* [Given data]

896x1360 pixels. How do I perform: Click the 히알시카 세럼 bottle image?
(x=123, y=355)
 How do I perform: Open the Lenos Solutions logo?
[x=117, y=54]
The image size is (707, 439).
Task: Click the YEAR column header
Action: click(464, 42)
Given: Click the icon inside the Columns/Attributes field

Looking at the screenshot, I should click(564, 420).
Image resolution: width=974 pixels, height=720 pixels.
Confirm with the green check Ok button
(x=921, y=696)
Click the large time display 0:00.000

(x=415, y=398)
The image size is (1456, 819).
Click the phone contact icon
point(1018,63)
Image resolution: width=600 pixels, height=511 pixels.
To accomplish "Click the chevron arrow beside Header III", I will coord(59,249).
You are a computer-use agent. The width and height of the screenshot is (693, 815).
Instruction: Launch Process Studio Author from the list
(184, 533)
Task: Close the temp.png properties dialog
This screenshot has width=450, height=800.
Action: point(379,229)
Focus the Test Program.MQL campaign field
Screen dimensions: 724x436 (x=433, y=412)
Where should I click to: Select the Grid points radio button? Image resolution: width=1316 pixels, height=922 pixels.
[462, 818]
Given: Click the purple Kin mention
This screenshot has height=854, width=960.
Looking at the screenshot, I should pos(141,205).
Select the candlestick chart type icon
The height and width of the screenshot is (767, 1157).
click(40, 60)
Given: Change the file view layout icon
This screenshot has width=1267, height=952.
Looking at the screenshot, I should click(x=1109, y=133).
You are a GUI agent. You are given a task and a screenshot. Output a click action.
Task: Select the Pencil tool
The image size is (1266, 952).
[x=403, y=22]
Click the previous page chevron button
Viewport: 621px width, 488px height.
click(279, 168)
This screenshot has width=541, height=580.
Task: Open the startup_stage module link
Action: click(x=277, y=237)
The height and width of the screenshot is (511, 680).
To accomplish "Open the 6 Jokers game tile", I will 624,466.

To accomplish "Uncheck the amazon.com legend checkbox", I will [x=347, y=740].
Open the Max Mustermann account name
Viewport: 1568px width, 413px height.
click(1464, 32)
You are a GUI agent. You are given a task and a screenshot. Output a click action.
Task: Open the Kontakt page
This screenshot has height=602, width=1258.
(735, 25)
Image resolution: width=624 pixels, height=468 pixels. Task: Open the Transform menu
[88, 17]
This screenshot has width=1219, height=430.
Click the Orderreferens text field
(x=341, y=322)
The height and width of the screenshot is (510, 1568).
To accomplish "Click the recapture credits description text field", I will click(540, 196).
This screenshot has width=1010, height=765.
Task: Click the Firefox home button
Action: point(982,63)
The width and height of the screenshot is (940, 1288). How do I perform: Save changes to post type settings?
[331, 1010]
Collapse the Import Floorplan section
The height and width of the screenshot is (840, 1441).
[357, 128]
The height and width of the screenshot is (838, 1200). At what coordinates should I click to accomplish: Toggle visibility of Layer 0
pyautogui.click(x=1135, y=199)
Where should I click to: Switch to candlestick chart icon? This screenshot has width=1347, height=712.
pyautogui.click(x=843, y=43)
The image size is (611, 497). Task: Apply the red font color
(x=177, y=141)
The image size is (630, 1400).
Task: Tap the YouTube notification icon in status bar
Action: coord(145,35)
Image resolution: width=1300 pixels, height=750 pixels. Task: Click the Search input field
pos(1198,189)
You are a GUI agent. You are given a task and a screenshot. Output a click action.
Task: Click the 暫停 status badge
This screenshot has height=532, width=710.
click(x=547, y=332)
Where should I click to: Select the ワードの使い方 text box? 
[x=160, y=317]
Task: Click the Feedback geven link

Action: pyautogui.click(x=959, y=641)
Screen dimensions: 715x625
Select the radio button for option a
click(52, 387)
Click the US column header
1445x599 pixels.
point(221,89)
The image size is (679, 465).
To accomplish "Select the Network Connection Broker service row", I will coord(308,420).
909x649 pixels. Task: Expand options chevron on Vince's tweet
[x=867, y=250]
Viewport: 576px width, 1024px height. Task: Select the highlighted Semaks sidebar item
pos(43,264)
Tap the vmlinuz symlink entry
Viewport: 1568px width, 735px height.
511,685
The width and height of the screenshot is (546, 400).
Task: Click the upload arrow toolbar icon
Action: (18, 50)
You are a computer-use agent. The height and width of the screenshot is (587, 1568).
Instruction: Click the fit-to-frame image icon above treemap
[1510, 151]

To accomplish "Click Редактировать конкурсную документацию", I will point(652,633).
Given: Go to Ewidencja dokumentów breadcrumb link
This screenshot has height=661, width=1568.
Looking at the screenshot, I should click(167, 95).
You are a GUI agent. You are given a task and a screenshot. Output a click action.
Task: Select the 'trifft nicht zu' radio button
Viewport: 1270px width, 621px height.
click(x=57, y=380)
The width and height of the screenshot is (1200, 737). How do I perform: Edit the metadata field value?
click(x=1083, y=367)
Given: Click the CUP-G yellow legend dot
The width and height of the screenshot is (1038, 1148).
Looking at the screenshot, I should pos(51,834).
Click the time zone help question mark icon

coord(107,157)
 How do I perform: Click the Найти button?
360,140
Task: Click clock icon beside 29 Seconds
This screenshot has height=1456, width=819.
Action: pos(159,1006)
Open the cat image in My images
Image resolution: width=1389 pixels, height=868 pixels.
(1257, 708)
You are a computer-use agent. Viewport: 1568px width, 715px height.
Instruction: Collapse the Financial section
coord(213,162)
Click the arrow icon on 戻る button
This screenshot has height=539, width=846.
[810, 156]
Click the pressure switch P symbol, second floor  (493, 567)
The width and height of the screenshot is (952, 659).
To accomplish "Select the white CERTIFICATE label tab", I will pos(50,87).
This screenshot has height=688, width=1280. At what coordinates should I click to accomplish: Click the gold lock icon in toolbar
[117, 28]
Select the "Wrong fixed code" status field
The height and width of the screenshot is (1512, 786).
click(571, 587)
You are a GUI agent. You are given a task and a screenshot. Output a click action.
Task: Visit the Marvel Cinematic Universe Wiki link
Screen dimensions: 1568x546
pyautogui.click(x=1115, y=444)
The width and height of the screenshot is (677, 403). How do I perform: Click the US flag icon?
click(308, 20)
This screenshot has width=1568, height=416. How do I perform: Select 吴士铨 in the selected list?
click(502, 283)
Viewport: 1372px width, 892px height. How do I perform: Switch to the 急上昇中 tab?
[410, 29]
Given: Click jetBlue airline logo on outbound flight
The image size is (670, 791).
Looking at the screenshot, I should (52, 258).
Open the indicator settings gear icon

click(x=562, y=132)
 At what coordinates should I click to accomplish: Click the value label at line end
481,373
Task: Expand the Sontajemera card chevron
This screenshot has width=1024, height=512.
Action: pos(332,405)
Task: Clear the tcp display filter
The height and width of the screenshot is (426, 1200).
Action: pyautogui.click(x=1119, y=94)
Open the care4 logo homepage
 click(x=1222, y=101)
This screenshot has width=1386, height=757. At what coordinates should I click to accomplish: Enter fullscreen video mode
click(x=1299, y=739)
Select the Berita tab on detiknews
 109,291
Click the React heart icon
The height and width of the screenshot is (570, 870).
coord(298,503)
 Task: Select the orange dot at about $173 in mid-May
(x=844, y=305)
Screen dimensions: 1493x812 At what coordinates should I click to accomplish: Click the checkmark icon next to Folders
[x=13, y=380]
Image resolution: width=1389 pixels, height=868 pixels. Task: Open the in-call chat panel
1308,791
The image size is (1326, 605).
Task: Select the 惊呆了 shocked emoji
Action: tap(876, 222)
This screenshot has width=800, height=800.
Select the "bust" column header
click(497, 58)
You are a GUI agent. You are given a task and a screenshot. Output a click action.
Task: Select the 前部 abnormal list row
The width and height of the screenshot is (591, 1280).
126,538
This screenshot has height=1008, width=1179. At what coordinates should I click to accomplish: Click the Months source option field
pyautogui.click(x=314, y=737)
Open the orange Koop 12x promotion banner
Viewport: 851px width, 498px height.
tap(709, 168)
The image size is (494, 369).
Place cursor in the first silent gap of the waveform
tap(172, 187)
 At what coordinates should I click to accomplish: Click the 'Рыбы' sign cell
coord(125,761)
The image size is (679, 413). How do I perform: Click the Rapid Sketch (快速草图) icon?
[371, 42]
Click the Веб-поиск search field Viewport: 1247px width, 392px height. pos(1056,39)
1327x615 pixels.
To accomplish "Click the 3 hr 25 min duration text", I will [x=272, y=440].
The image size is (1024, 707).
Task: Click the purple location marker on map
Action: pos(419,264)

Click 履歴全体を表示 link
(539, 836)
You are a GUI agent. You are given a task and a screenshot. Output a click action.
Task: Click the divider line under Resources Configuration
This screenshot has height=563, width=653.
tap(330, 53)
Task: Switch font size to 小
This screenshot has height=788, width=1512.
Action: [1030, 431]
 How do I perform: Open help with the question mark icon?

* [Task details] Among the entries above, identify all lines with "legend" and copy them.

* [Exercise output]
To accomplish "Uncheck the amazon.com legend checkbox", I will [x=347, y=740].
Given: Click the CUP-G yellow legend dot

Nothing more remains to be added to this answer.